Written request: Begin at the line that has "Image resolution: width=602" and continue through the end of the records. Write those lines again with "pixels" swapped for "px" and nothing else changed, and leave out the pictures.

Record set:
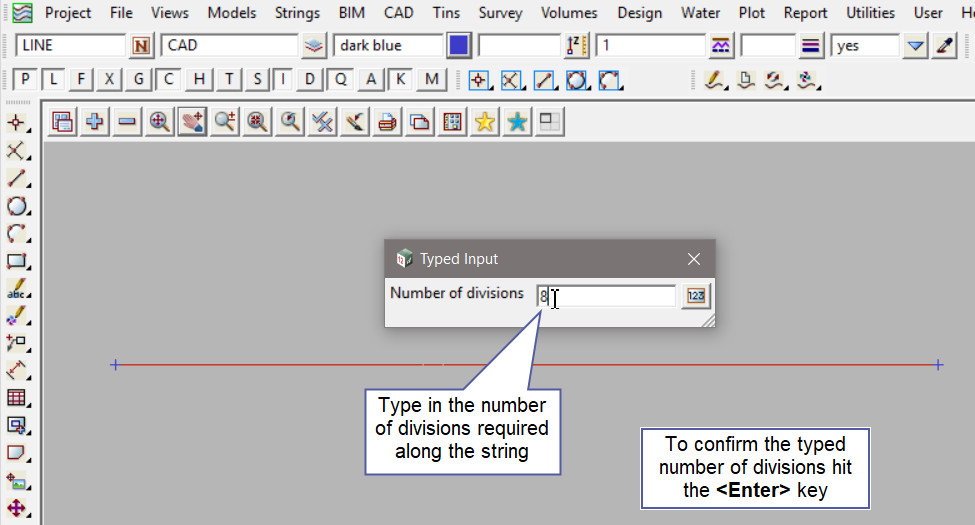This screenshot has height=525, width=975.
Task: Click the printer icon in view toolbar
Action: point(387,121)
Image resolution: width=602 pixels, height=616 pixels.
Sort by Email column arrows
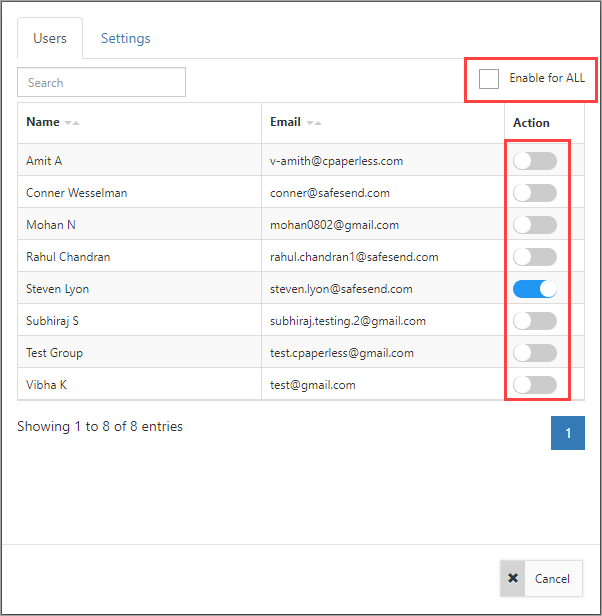coord(314,123)
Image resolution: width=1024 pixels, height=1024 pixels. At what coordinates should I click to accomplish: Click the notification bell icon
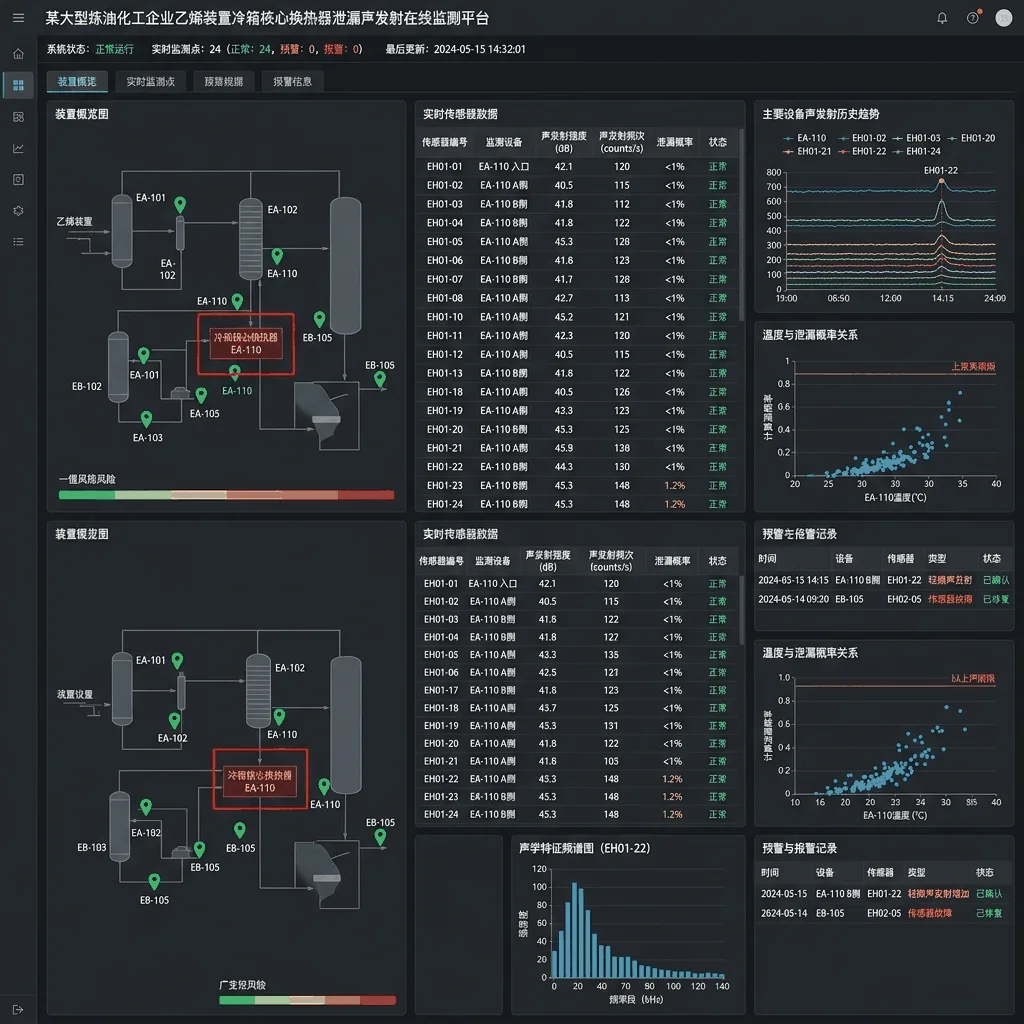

Completed exercise:
Image resolution: width=602 px, height=616 px.
Sort by Email column arrows
coord(314,123)
Image resolution: width=1024 px, height=1024 px. At what coordinates should I click to accomplish: Click the notification bell icon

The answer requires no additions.